Work required
Restate word for word the lines below, from the one containing "Given: Click the Check All That Apply header" through the final line, with no pictures included.

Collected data
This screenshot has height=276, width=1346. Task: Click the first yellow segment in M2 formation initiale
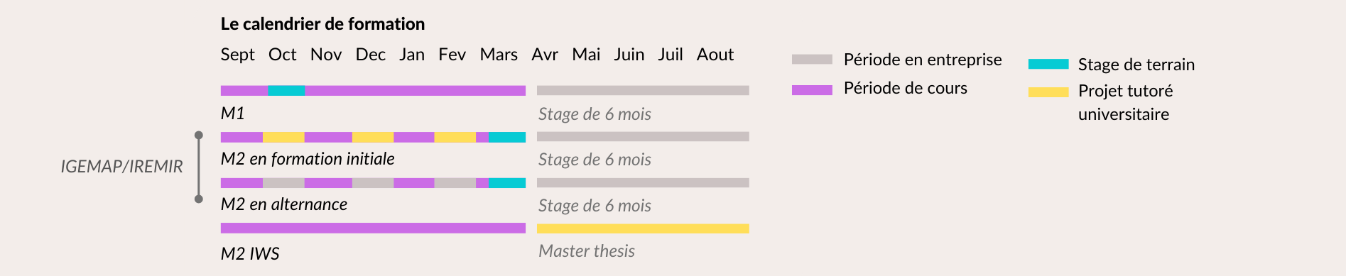pyautogui.click(x=283, y=137)
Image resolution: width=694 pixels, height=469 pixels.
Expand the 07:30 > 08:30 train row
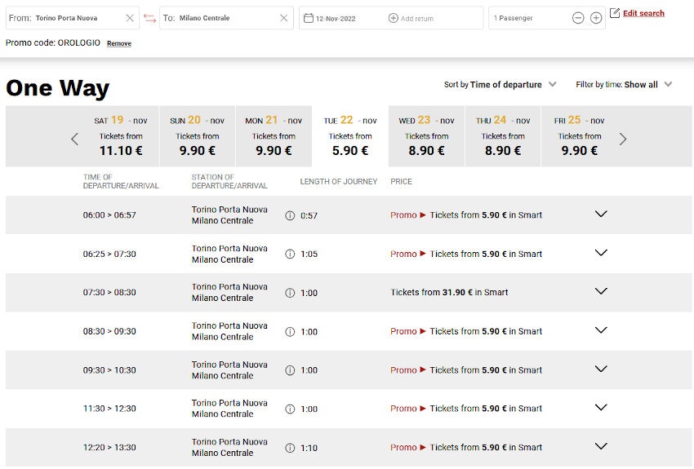pyautogui.click(x=601, y=292)
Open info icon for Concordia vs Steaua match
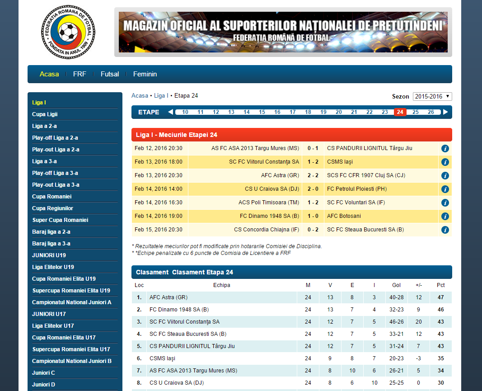 tap(445, 230)
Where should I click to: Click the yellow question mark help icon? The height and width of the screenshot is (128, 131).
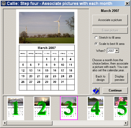96,91
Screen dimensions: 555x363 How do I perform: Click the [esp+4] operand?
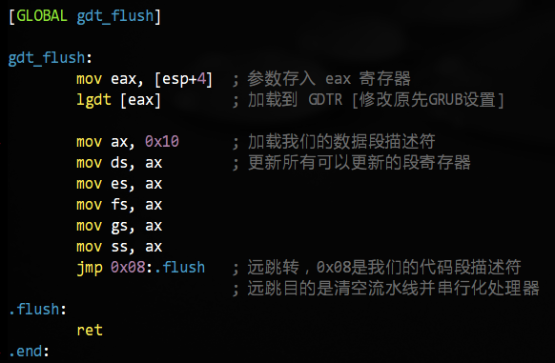tap(183, 79)
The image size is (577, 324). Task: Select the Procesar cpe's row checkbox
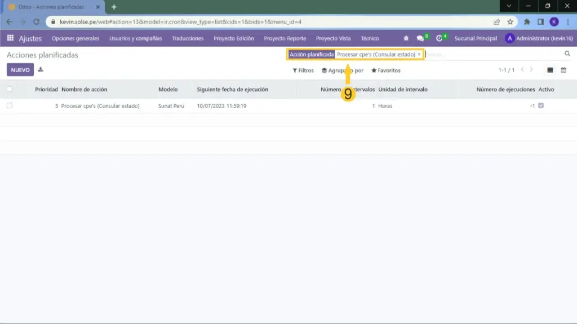(10, 105)
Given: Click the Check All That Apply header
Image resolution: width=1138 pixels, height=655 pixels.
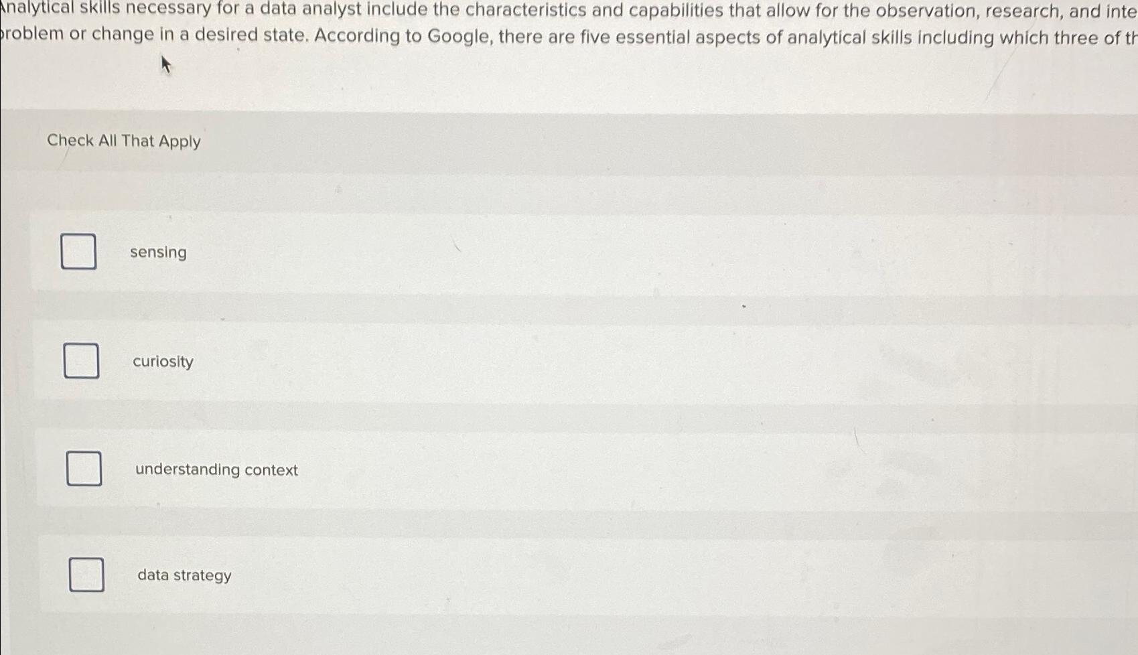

Result for this task
Given: Click the Check All That Apply header
Image resolution: width=1138 pixels, height=655 pixels.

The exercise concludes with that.